- Original author: John Miles
- Developer: Epic Games Tools
- Release: 1991; 35 years ago
- Stable release: 10.0.62.0 / March 4, 2022; 4 years ago
- Operating system: DOS, Windows, Linux, Classic Mac OS, macOS, Xbox, Xbox 360, Xbox One, PlayStation 2, PlayStation 3, PlayStation 4, PlayStation Portable, PlayStation Vita, Wii, Wii U, Nintendo Switch, Nintendo 3DS, Android, iOS, Windows Phone
- Type: Application programming interface (API)
- Website: www.radgametools.com/miles.htm

= Miles Sound System =

Sound software development kit for video games

Miles Sound System (MSS), formerly known as Audio Interface Library (AIL), is a sound software system primarily for video games and used mostly as an alternative for low-end audio chipsets. It uses little CPU time while providing adequate audio output. It was originally a middleware driver library for soundcards to use in DOS applications when no viable alternative was available. RAD Game Tools (now Epic Games Tools) acquired the technology from Miles Design in 1995.

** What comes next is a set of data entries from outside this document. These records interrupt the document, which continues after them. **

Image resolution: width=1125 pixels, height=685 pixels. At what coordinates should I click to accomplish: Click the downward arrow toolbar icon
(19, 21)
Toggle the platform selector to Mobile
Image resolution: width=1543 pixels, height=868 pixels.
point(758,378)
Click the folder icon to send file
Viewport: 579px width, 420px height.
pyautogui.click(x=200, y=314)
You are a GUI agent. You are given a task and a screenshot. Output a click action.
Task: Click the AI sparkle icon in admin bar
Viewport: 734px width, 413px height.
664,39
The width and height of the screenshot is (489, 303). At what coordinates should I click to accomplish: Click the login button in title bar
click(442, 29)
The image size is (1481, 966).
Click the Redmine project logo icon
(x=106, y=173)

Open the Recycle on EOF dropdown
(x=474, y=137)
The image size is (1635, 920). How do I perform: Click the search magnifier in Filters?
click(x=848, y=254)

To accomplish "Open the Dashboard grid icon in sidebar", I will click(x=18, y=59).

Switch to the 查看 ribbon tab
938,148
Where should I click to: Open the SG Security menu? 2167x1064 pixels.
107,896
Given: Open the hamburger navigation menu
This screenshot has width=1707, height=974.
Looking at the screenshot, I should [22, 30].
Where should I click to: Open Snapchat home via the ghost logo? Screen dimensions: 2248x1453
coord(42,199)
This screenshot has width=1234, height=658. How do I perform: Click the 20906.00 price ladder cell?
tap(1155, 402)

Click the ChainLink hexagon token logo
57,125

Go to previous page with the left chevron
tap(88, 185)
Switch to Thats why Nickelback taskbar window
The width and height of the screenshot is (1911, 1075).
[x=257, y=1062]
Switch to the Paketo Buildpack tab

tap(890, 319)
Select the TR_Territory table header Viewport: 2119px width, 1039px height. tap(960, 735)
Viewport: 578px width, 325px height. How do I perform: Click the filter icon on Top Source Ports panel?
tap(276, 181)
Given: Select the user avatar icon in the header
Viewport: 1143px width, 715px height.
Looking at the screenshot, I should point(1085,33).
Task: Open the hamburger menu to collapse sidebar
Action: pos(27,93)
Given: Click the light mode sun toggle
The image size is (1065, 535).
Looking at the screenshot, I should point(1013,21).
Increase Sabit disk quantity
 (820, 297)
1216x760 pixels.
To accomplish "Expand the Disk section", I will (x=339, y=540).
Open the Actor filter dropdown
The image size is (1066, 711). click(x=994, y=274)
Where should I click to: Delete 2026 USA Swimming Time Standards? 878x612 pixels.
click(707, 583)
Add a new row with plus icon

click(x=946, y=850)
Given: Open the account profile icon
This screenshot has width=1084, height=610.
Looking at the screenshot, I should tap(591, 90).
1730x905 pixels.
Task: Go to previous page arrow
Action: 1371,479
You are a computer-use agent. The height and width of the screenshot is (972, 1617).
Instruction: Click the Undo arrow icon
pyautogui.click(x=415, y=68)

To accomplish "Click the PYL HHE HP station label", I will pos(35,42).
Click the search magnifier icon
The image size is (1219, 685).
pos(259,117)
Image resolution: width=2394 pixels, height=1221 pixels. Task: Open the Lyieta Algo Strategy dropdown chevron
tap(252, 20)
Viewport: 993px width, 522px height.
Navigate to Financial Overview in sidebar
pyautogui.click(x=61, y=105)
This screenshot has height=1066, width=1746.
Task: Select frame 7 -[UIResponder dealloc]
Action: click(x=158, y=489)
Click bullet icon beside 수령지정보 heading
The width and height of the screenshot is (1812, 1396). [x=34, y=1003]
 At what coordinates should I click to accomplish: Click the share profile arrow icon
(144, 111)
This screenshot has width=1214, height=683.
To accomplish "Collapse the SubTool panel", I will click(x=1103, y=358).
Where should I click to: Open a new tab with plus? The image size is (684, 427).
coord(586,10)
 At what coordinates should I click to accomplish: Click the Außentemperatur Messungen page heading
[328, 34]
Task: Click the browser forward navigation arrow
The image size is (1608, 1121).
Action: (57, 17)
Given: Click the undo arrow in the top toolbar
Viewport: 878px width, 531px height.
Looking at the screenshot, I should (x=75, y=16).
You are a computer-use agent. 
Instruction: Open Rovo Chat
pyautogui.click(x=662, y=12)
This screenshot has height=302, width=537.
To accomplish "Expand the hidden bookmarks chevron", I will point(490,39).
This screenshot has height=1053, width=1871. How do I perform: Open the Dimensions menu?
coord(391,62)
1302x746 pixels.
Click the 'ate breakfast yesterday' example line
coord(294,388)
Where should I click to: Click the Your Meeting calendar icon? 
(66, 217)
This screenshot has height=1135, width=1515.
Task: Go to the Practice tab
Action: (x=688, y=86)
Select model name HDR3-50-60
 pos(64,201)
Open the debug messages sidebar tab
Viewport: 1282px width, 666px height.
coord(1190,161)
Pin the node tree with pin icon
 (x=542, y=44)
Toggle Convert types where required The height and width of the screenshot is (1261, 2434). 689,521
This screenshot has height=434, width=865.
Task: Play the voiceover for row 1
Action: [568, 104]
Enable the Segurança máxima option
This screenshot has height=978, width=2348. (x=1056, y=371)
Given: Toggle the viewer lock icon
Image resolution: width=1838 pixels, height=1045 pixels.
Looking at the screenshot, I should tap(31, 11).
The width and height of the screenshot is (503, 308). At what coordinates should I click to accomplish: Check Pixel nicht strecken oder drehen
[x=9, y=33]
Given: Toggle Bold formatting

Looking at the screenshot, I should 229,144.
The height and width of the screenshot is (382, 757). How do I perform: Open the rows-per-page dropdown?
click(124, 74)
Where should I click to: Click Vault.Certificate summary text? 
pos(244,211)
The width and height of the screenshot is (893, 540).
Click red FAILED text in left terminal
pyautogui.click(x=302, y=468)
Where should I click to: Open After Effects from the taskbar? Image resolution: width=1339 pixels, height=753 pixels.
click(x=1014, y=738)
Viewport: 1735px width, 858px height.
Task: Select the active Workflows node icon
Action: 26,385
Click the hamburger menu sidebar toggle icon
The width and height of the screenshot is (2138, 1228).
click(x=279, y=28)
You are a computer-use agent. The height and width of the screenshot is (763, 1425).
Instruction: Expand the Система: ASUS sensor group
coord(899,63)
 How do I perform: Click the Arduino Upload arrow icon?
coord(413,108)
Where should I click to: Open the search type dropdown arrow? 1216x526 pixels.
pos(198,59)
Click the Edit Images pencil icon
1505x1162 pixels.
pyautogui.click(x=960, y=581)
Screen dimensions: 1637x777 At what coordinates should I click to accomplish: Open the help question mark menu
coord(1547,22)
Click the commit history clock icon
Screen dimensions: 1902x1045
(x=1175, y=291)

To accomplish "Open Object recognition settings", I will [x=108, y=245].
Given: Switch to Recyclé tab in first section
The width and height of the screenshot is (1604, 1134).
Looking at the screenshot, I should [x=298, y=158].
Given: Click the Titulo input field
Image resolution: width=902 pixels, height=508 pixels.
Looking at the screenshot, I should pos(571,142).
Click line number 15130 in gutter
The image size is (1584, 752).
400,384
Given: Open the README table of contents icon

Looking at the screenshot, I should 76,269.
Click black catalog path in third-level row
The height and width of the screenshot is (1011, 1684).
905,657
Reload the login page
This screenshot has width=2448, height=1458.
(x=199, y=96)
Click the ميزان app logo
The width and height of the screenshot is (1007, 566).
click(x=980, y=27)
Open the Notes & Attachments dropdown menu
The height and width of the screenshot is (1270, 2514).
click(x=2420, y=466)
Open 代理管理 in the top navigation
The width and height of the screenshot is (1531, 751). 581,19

The 1992 AIL version 2 for DOS has been released by John Miles as open-source (public domain without restrictions) in 2000. The package can be found on his personal site (KE5FX.com) and contains source code for both real-mode and protected-mode programs.

==Reception==
The Miles Sound System was used in its history by over 7,000 video games across 18 platforms, with customers including Sony, Capcom, Epic, and Microsoft. Computer Gaming World stated in 1994 that "Many of the game publishers have decided to support only those sound cards which are supported by the Miles drivers", especially the Sound Blaster.